The logs are implying that the servers are going to be removed, but they aren't. (They are still there)

Screenshot 2024-07-27 at 5 30 36 PM

Any ideas what the issue may be?

Kube.tf file

locals {
  hcloud_token = "<redacted>"
}

module "kube-hetzner" {
  providers = {
    hcloud = hcloud
  }
  hcloud_token = var.hcloud_token != "" ? var.hcloud_token : local.hcloud_token

  source = "kube-hetzner/kube-hetzner/hcloud"

  ssh_public_key = file("~/.ssh/id_ed25519.pub")
  ssh_private_key = file("~/.ssh/id_ed25519")

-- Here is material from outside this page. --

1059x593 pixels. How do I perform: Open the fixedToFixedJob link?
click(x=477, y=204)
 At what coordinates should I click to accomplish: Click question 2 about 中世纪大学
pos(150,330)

  network_region = "us-east"

  control_plane_nodepools = [
    {
      name        = "control-plane"
      server_type = "cpx21"
      location    = "ash"
      labels      = []
      taints      = []
      count       = 3
    }
  ]

  agent_nodepools = [
    {
      name        = "agent"
      server_type = "cpx21"
      location    = "ash"
      labels      = []
      taints      = []
      count       = 2
    },
    {
      name        = "storage"
      server_type = "cpx31"
      location    = "ash"
      labels      = [
        "node.kubernetes.io/server-usage=storage"
      ]
      taints      = []
      count       = 1
    },
    {
      name        = "egress"
      server_type = "cpx21"
      location    = "ash"
      labels = [
        "node.kubernetes.io/role=egress"
      ]
      taints = [
        "node.kubernetes.io/role=egress:NoSchedule"
      ]
      floating_ip = true
      count = 1
    },
  ]

  load_balancer_type     = "lb11"
  load_balancer_location = "ash"

  load_balancer_algorithm_type = "least_connections"

  load_balancer_health_check_interval = "5s"
  load_balancer_health_check_timeout = "5s"
  load_balancer_health_check_retries = 2

  autoscaler_nodepools = [
    {
      name        = "autoscaled"
      server_type = "cpx21"
      location    = "ash"
      min_nodes   = 0
      max_nodes   = 10
      labels      = {
        "node.kubernetes.io/role": "peak-workloads"
      }
      taints = [{
         key: "node.kubernetes.io/role"
         value: "peak-workloads"
         effect: "NoExecute"
      }]
    }
  ]

  cluster_autoscaler_extra_args = [
    "--ignore-daemonsets-utilization=true",
    "--enforce-node-group-min-size=true",
    "--ok-total-unready-count=1",
  ]

  dns_servers = [
    "1.1.1.1",
    "8.8.8.8",
    "2606:4700:4700::1111",
  ]

  firewall_kube_api_source = ["<redacted>/32"]

  firewall_ssh_source = ["<redacted>/32"]

}

provider "hcloud" {
  token = var.hcloud_token != "" ? var.hcloud_token : local.hcloud_token
}

terraform {
  required_version = ">= 1.5.0"
  required_providers {
    hcloud = {
      source  = "hetznercloud/hcloud"
      version = ">= 1.43.0"
    }
  }
}

output "kubeconfig" {
  value     = module.kube-hetzner.kubeconfig
  sensitive = true
}

variable "hcloud_token" {
  sensitive = true
  default   = ""
}

Screenshots

No response

Platform

Mac/Linux

dihmeetree commented 1 month ago

It seems like specifying the following fixes the issue?

  cluster_autoscaler_image = "registry.k8s.io/autoscaling/cluster-autoscaler"
  cluster_autoscaler_version = "v1.30.2"

Maybe the default is using an old/broken image or something?